17.5 Bidirectional RNNs | mikePietsch.com

Right, so you’ve got vanilla RNNs, LSTMs, and GRUs under your belt. You understand that they process sequences step-by-step, like a person reading a sentence from left to right. This is great, until you realize a massive flaw: the word you’re trying to understand right now is often best explained by the words that come after it.

Think about it. In the sentence “The food was terrible and absolutely…”, you can probably guess the next word is something like “disgusting.” Your model, processing left-to-right, has all the context it needs. But what about in the sentence “Despite the terrible reviews, we decided to go to the restaurant anyway”? The word “despite” at the beginning completely changes the emotional context of “terrible” later on. A standard RNN processing the sequence left-to-right would have already passed “terrible” by the time it gets the “despite” context. It’s like trying to understand a punchline without having heard the setup. This is where we stop being polite and start getting real: we go bidirectional.

The core idea is brilliantly simple, almost “why didn’t I think of that?” material. You train not one, but two separate RNN layers on your input sequence. The first layer, the good ol’ faithful, reads the sequence from start to end (forward). The second, the rebellious one, reads it from end to start (backward). At each time step, we combine (usually concatenate) the outputs from both the forward and backward layers. This gives the downstream layers a complete view of the entire sequence for every single element—the full context, both past and future.

Why Concatenation is Your Default Choice

You’ll see merge_mode='concat' everywhere, and for good reason. It’s the most expressive option. By sticking the forward hidden state [h_f] and the backward hidden state [h_b] together into one big vector [h_f, h_b], you’re giving the next layer all the raw information to work with. It can learn to weight the forward and backward contexts differently for its specific task. Summing or averaging, while computationally cheaper, forces an immediate, fixed combination of the states, which can lose information. You didn’t go through the trouble of running two RNNs just to mush their outputs together prematurely. Concatenate first, ask questions later.

Here’s how you wield this power in TensorFlow. It’s almost embarrassingly straightforward, which is a credit to the API designers (for once).

import tensorflow as tf

# Let's build a Bidirectional LSTM for sentiment analysis
model = tf.keras.Sequential([
    tf.keras.layers.Embedding(input_dim=10000, output_dim=128),  # Embed our words
    # The magic happens here. Wrap any RNN layer in Bidirectional.
    tf.keras.layers.Bidirectional(tf.keras.layers.LSTM(64, return_sequences=True)),
    # Note: The output is now 128-dim because 64 (forward) + 64 (backward) = 128.
    tf.keras.layers.Dropout(0.5),
    tf.keras.layers.Bidirectional(tf.keras.layers.LSTM(32)), # This one returns only final output
    tf.keras.layers.Dense(1, activation='sigmoid') # Classify positive/negative
])

Input data =
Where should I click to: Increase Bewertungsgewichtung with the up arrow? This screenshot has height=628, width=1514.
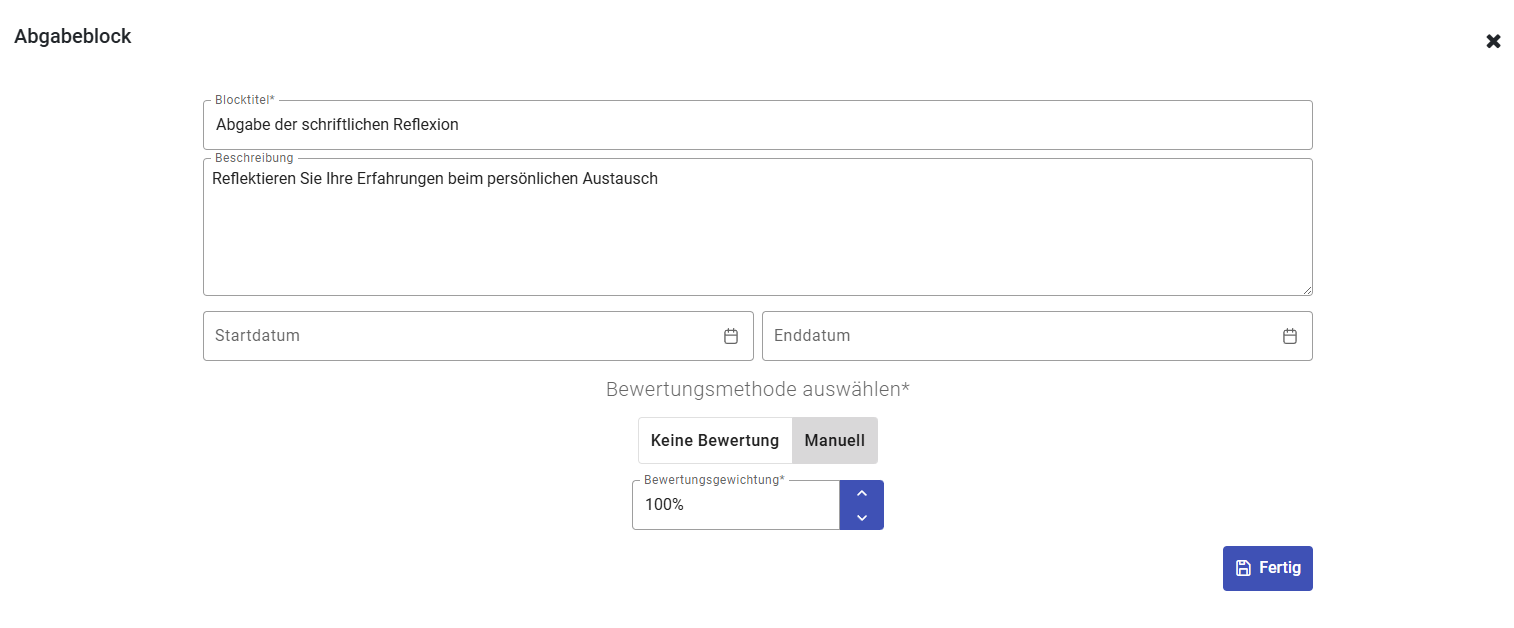[861, 493]
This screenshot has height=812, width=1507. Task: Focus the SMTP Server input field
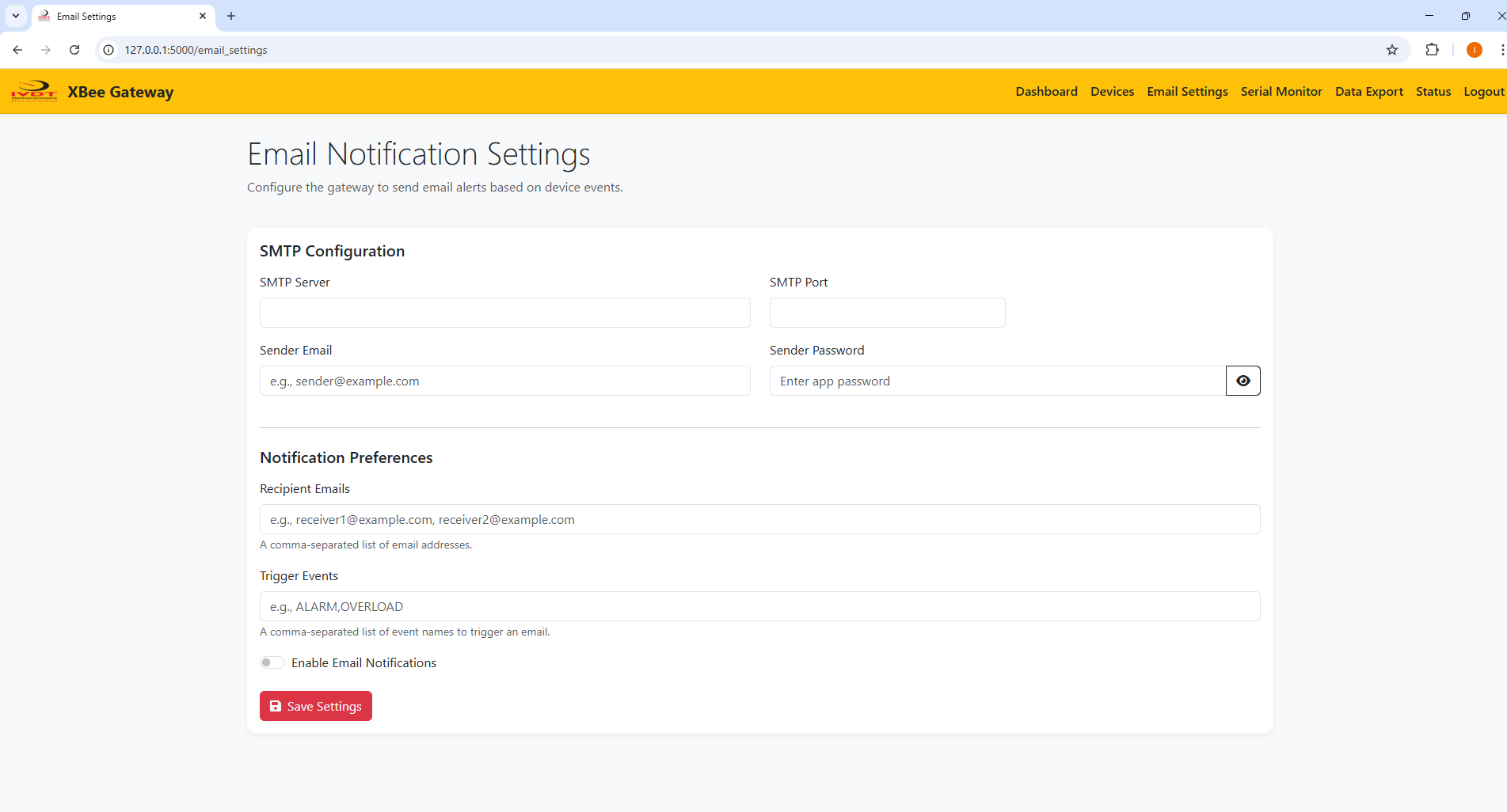tap(504, 313)
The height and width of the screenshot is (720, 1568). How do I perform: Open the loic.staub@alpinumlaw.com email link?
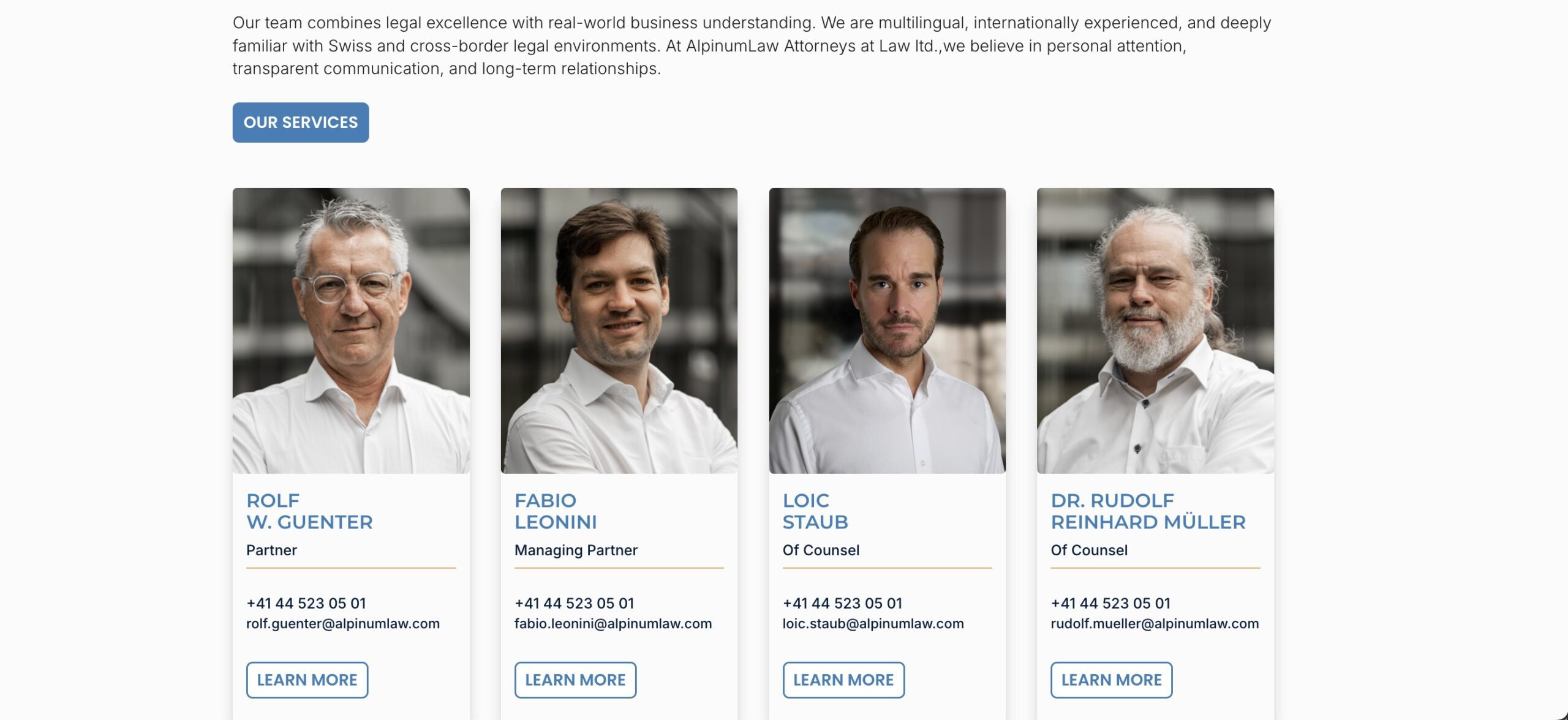tap(873, 624)
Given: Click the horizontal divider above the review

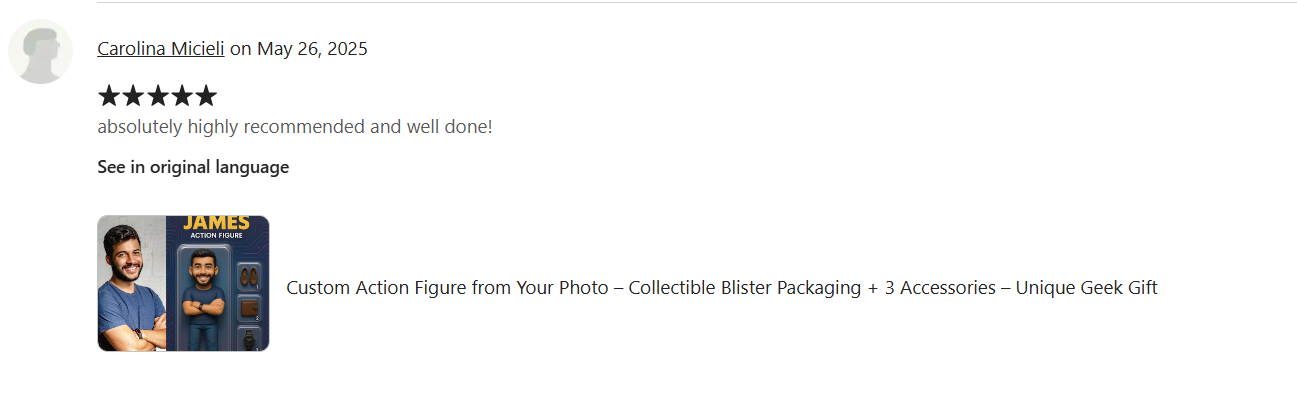Looking at the screenshot, I should coord(697,2).
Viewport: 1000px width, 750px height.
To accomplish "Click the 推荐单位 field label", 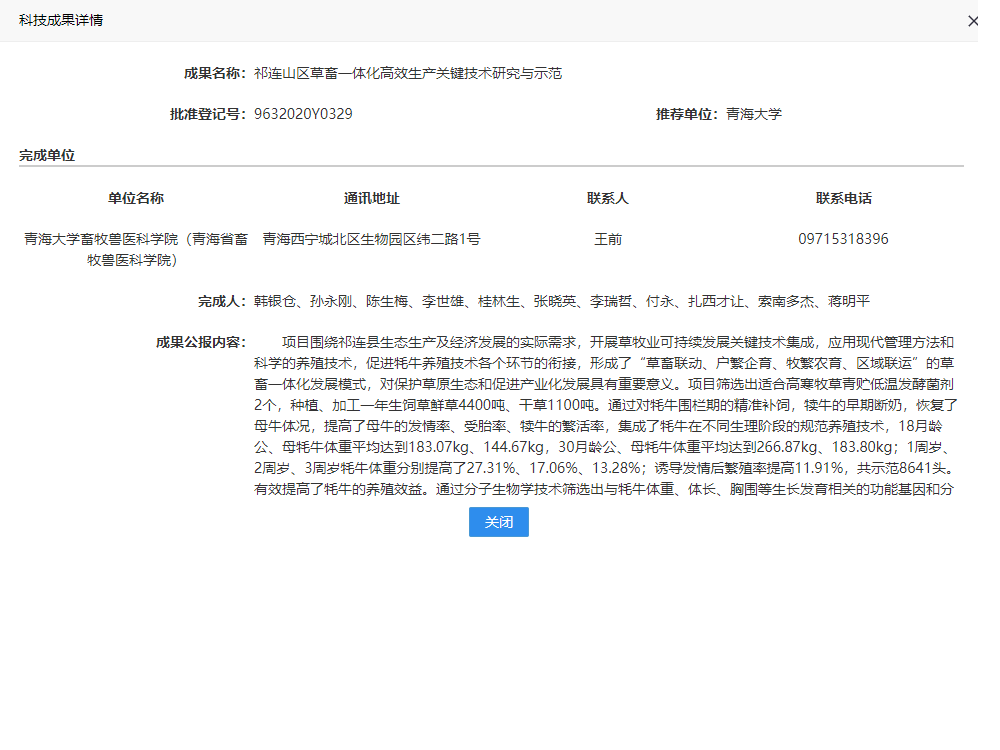I will (x=687, y=114).
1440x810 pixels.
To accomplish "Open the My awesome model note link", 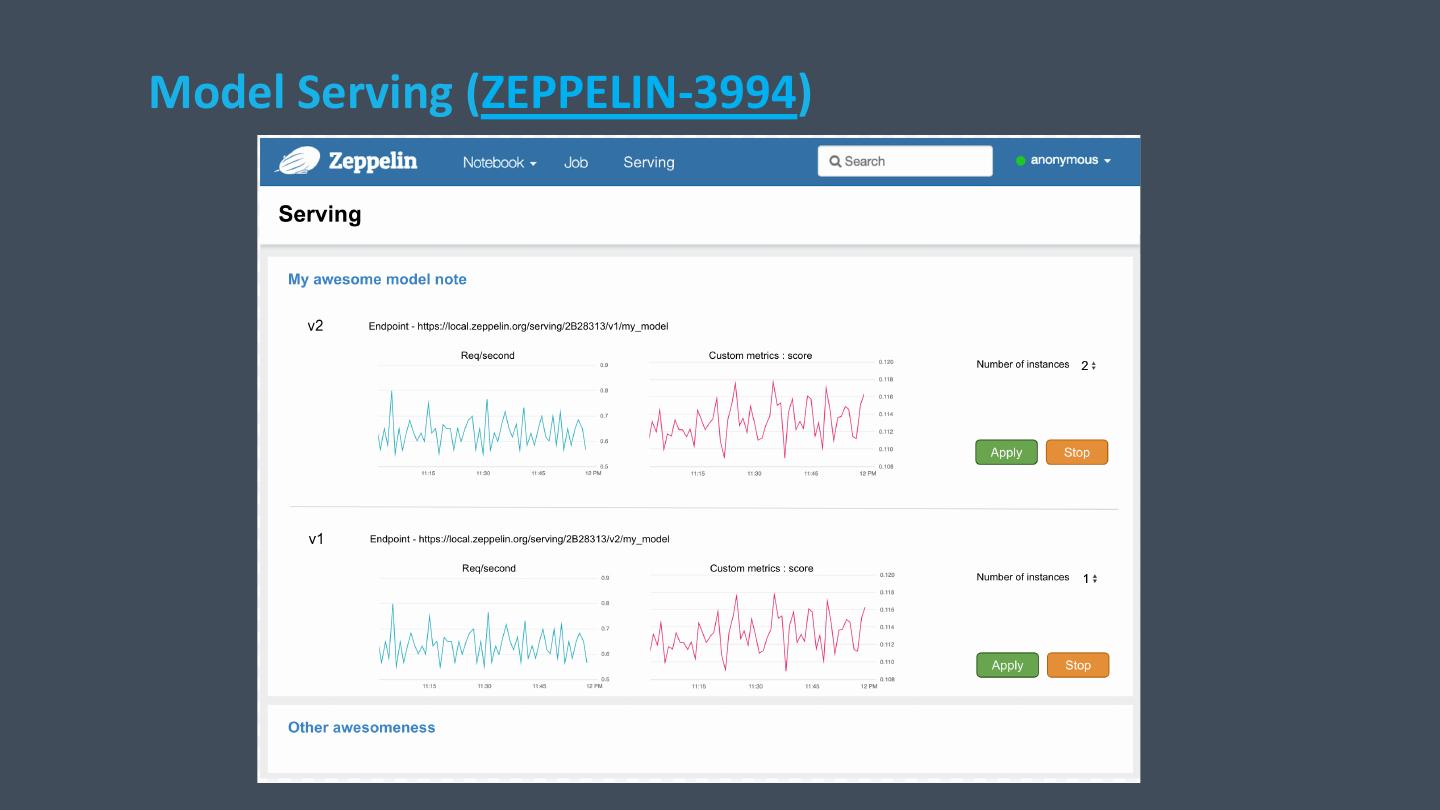I will (x=377, y=279).

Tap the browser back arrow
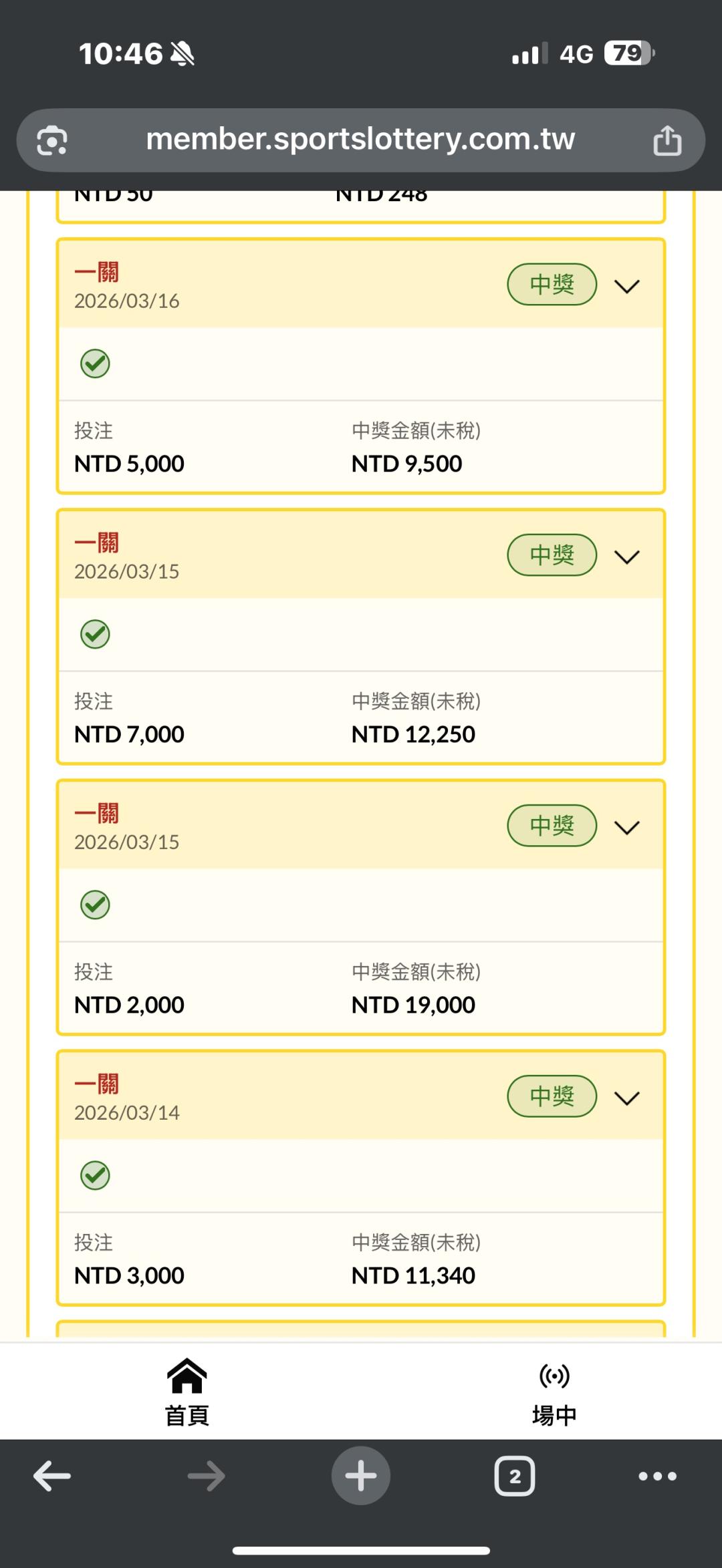[52, 1476]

Tasks =
(a) In the bidirectional RNNs page, what is the output size of the first Bidirectional LSTM layer, and how is that size reached?
(b) List every distinct tf.keras.layers class that the bidirectional RNNs page calls inside its Sequential model.
(c) Carry on the bidirectional RNNs page from where it stops.

Answers to the problems =
(a) It is 128-dimensional, because 64 (forward) + 64 (backward) = 128.

(b) Embedding, Bidirectional, LSTM, Dropout, Dense

(c)
model.compile(loss='binary_crossentropy', optimizer='adam', metrics=['accuracy'])
model.summary()

Run that summary and look at the output shapes. You’ll see the first BiLSTM layer outputs a tensor of (None, None, 128)—that’s (batch, timesteps, 64_fw + 64_bw). It’s the clearest proof of what’s happening under the hood.

The I/O Shape Headache (And How to Avoid It)

This is the part where the brilliant idea meets the frustrating reality of tensor shapes. The most common pitfall is forgetting the return_sequences argument. A Bidirectional wrapper will faithfully pass through the argument you set on its inner RNN layer.

If return_sequences=True, you get an output for every timestep. This is mandatory for any stacked RNN layers (so the next RNN has a sequence to process) and for tasks like named entity recognition where you need a prediction for every word.
If return_sequences=False (the default), you only get the output for the last timestep, which is a concatenation of the forward final state and the backward final state. This is what you want for sequence-level classification, like our sentiment model above.

Mess this up, and you’ll get a shape error so cryptic it might make you question your life choices. Always, always sketch out the shape of your data as it flows through the model.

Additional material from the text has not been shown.